Copy out each of the rows below word for word, leaving nothing out and changing nothing.

=== DATA SUPPLIED ===

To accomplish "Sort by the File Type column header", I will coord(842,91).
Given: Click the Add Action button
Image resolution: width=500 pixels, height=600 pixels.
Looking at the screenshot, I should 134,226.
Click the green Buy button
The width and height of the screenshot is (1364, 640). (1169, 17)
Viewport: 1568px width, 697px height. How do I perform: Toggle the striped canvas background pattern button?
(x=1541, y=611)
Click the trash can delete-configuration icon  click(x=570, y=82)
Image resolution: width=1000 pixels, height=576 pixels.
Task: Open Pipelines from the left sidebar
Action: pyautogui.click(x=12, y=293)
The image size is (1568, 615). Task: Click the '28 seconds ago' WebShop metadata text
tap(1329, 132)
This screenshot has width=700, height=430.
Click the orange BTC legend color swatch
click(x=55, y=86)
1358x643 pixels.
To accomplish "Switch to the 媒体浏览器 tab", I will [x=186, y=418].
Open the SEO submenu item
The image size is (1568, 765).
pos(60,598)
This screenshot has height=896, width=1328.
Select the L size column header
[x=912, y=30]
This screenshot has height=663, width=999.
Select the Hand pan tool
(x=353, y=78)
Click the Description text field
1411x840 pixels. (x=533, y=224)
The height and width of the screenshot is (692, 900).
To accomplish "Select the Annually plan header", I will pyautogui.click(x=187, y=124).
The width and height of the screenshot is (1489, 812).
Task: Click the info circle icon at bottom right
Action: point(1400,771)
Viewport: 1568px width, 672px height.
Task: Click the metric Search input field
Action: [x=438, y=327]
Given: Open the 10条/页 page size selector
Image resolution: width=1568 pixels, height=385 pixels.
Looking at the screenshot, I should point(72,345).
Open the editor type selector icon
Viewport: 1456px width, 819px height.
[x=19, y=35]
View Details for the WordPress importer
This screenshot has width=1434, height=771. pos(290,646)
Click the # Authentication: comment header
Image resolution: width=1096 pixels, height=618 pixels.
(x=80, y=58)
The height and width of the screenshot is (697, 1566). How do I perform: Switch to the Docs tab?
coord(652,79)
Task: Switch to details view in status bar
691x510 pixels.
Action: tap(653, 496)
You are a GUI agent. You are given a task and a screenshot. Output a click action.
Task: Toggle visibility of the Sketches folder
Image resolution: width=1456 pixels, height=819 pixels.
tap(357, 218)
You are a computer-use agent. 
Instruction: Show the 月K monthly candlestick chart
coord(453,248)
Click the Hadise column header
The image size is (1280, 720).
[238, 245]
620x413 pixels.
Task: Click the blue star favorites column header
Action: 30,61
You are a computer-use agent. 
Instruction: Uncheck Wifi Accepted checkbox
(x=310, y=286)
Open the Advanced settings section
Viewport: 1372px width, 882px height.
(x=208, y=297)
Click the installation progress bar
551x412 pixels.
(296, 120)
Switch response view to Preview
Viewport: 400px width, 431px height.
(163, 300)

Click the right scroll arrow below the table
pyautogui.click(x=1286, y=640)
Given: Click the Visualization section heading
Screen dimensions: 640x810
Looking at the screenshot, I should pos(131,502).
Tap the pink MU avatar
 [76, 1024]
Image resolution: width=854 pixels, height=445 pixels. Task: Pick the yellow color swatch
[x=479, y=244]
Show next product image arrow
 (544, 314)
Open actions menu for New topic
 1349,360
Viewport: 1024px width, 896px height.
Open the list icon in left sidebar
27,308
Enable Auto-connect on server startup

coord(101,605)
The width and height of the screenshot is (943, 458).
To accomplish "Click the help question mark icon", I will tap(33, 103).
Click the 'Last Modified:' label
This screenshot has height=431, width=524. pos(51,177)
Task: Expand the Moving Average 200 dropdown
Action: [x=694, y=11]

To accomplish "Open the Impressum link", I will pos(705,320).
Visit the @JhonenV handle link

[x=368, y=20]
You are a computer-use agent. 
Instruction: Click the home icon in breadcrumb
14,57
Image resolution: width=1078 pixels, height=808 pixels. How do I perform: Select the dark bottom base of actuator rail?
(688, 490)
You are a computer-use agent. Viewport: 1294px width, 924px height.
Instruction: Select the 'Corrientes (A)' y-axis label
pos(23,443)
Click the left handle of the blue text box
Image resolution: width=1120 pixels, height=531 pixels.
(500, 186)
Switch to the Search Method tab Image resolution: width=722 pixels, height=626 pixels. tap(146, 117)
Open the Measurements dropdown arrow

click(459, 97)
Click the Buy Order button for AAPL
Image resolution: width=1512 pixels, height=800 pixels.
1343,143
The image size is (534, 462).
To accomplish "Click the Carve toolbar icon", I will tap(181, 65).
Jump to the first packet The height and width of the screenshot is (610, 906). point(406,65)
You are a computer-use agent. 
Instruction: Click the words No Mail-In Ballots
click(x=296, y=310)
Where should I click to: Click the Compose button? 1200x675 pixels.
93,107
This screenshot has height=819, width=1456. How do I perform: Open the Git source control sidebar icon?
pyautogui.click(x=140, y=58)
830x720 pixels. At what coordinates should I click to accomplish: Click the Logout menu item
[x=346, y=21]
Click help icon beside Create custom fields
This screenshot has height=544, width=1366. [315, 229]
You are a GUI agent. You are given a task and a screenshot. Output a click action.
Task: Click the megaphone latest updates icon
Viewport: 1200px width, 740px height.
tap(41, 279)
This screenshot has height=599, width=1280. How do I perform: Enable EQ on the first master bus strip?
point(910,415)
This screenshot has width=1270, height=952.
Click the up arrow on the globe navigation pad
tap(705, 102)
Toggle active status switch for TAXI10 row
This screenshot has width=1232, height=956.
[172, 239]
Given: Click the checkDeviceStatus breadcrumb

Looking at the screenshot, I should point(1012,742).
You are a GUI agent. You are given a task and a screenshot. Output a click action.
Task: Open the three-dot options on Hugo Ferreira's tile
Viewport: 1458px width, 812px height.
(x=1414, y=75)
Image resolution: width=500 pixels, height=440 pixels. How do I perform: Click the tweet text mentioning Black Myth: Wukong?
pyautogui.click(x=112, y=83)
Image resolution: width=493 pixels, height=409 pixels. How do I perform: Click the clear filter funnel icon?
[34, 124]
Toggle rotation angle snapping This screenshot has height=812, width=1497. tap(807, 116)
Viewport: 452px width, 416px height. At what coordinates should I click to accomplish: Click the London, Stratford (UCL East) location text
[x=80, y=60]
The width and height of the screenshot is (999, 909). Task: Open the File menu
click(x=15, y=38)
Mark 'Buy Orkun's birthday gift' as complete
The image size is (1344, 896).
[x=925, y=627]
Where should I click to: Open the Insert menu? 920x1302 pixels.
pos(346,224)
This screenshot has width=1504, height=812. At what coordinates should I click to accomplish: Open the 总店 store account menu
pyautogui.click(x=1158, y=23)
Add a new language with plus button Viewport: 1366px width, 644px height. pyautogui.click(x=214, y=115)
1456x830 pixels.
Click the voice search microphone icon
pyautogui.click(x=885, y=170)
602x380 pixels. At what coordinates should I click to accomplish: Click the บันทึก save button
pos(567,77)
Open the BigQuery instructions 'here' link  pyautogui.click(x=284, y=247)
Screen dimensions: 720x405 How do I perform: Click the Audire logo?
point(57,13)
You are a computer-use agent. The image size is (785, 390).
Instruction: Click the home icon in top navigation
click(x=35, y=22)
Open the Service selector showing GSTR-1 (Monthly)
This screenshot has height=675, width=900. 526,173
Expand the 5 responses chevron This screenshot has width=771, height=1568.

===

ANSWER TO THE TASK -
To accomplish "Sort by the File Type column header", I will coord(842,91).
Given: Click the Add Action button
Image resolution: width=500 pixels, height=600 pixels.
Looking at the screenshot, I should 134,226.
Click the green Buy button
The width and height of the screenshot is (1364, 640). (1169, 17)
Viewport: 1568px width, 697px height. How do I perform: Toggle the striped canvas background pattern button?
(x=1541, y=611)
Click the trash can delete-configuration icon  click(x=570, y=82)
Image resolution: width=1000 pixels, height=576 pixels.
Task: Open Pipelines from the left sidebar
Action: pyautogui.click(x=12, y=293)
The image size is (1568, 615). Task: Click the '28 seconds ago' WebShop metadata text
tap(1329, 132)
This screenshot has width=700, height=430.
Click the orange BTC legend color swatch
click(x=55, y=86)
1358x643 pixels.
To accomplish "Switch to the 媒体浏览器 tab", I will [x=186, y=418].
Open the SEO submenu item
The image size is (1568, 765).
pos(60,598)
This screenshot has height=896, width=1328.
Select the L size column header
[x=912, y=30]
This screenshot has height=663, width=999.
Select the Hand pan tool
(x=353, y=78)
Click the Description text field
1411x840 pixels. (x=533, y=224)
The height and width of the screenshot is (692, 900).
To accomplish "Select the Annually plan header", I will pyautogui.click(x=187, y=124).
The width and height of the screenshot is (1489, 812).
Task: Click the info circle icon at bottom right
Action: point(1400,771)
Viewport: 1568px width, 672px height.
Task: Click the metric Search input field
Action: [x=438, y=327]
Given: Open the 10条/页 page size selector
Image resolution: width=1568 pixels, height=385 pixels.
Looking at the screenshot, I should point(72,345).
Open the editor type selector icon
Viewport: 1456px width, 819px height.
[x=19, y=35]
View Details for the WordPress importer
This screenshot has width=1434, height=771. pos(290,646)
Click the # Authentication: comment header
Image resolution: width=1096 pixels, height=618 pixels.
(x=80, y=58)
The height and width of the screenshot is (697, 1566). How do I perform: Switch to the Docs tab?
coord(652,79)
Task: Switch to details view in status bar
691x510 pixels.
Action: tap(653, 496)
You are a GUI agent. You are given a task and a screenshot. Output a click action.
Task: Toggle visibility of the Sketches folder
Image resolution: width=1456 pixels, height=819 pixels.
tap(357, 218)
You are a computer-use agent. 
Instruction: Show the 月K monthly candlestick chart
coord(453,248)
Click the Hadise column header
The image size is (1280, 720).
[238, 245]
620x413 pixels.
Task: Click the blue star favorites column header
Action: 30,61
You are a computer-use agent. 
Instruction: Uncheck Wifi Accepted checkbox
(x=310, y=286)
Open the Advanced settings section
Viewport: 1372px width, 882px height.
(x=208, y=297)
Click the installation progress bar
551x412 pixels.
(296, 120)
Switch response view to Preview
Viewport: 400px width, 431px height.
(163, 300)

Click the right scroll arrow below the table
pyautogui.click(x=1286, y=640)
Given: Click the Visualization section heading
Screen dimensions: 640x810
Looking at the screenshot, I should pos(131,502).
Tap the pink MU avatar
 [76, 1024]
Image resolution: width=854 pixels, height=445 pixels. Task: Pick the yellow color swatch
[x=479, y=244]
Show next product image arrow
 (544, 314)
Open actions menu for New topic
 1349,360
Viewport: 1024px width, 896px height.
Open the list icon in left sidebar
27,308
Enable Auto-connect on server startup

coord(101,605)
The width and height of the screenshot is (943, 458).
To accomplish "Click the help question mark icon", I will tap(33, 103).
Click the 'Last Modified:' label
This screenshot has height=431, width=524. pos(51,177)
Task: Expand the Moving Average 200 dropdown
Action: [x=694, y=11]

To accomplish "Open the Impressum link", I will pos(705,320).
Visit the @JhonenV handle link

[x=368, y=20]
You are a computer-use agent. 
Instruction: Click the home icon in breadcrumb
14,57
Image resolution: width=1078 pixels, height=808 pixels. How do I perform: Select the dark bottom base of actuator rail?
(688, 490)
You are a computer-use agent. Viewport: 1294px width, 924px height.
Instruction: Select the 'Corrientes (A)' y-axis label
pos(23,443)
Click the left handle of the blue text box
Image resolution: width=1120 pixels, height=531 pixels.
(500, 186)
Switch to the Search Method tab Image resolution: width=722 pixels, height=626 pixels. tap(146, 117)
Open the Measurements dropdown arrow

click(459, 97)
Click the Buy Order button for AAPL
Image resolution: width=1512 pixels, height=800 pixels.
1343,143
The image size is (534, 462).
To accomplish "Click the Carve toolbar icon", I will tap(181, 65).
Jump to the first packet The height and width of the screenshot is (610, 906). point(406,65)
You are a computer-use agent. 
Instruction: Click the words No Mail-In Ballots
click(x=296, y=310)
Where should I click to: Click the Compose button? 1200x675 pixels.
93,107
This screenshot has height=819, width=1456. How do I perform: Open the Git source control sidebar icon?
pyautogui.click(x=140, y=58)
830x720 pixels. At what coordinates should I click to accomplish: Click the Logout menu item
[x=346, y=21]
Click help icon beside Create custom fields
This screenshot has height=544, width=1366. [315, 229]
You are a GUI agent. You are given a task and a screenshot. Output a click action.
Task: Click the megaphone latest updates icon
Viewport: 1200px width, 740px height.
tap(41, 279)
This screenshot has height=599, width=1280. How do I perform: Enable EQ on the first master bus strip?
point(910,415)
This screenshot has width=1270, height=952.
Click the up arrow on the globe navigation pad
tap(705, 102)
Toggle active status switch for TAXI10 row
This screenshot has width=1232, height=956.
[172, 239]
Given: Click the checkDeviceStatus breadcrumb

Looking at the screenshot, I should point(1012,742).
You are a GUI agent. You are given a task and a screenshot. Output a click action.
Task: Open the three-dot options on Hugo Ferreira's tile
Viewport: 1458px width, 812px height.
(x=1414, y=75)
Image resolution: width=500 pixels, height=440 pixels. How do I perform: Click the tweet text mentioning Black Myth: Wukong?
pyautogui.click(x=112, y=83)
Image resolution: width=493 pixels, height=409 pixels. How do I perform: Click the clear filter funnel icon?
[34, 124]
Toggle rotation angle snapping This screenshot has height=812, width=1497. tap(807, 116)
Viewport: 452px width, 416px height. At what coordinates should I click to accomplish: Click the London, Stratford (UCL East) location text
[x=80, y=60]
The width and height of the screenshot is (999, 909). Task: Open the File menu
click(x=15, y=38)
Mark 'Buy Orkun's birthday gift' as complete
The image size is (1344, 896).
[x=925, y=627]
Where should I click to: Open the Insert menu? 920x1302 pixels.
pos(346,224)
This screenshot has width=1504, height=812. At what coordinates should I click to accomplish: Open the 总店 store account menu
pyautogui.click(x=1158, y=23)
Add a new language with plus button Viewport: 1366px width, 644px height. pyautogui.click(x=214, y=115)
1456x830 pixels.
Click the voice search microphone icon
pyautogui.click(x=885, y=170)
602x380 pixels. At what coordinates should I click to accomplish: Click the บันทึก save button
pos(567,77)
Open the BigQuery instructions 'here' link  pyautogui.click(x=284, y=247)
Screen dimensions: 720x405 How do I perform: Click the Audire logo?
point(57,13)
You are a computer-use agent. The image size is (785, 390).
Instruction: Click the home icon in top navigation
click(x=35, y=22)
Open the Service selector showing GSTR-1 (Monthly)
This screenshot has height=675, width=900. 526,173
Expand the 5 responses chevron This screenshot has width=771, height=1568.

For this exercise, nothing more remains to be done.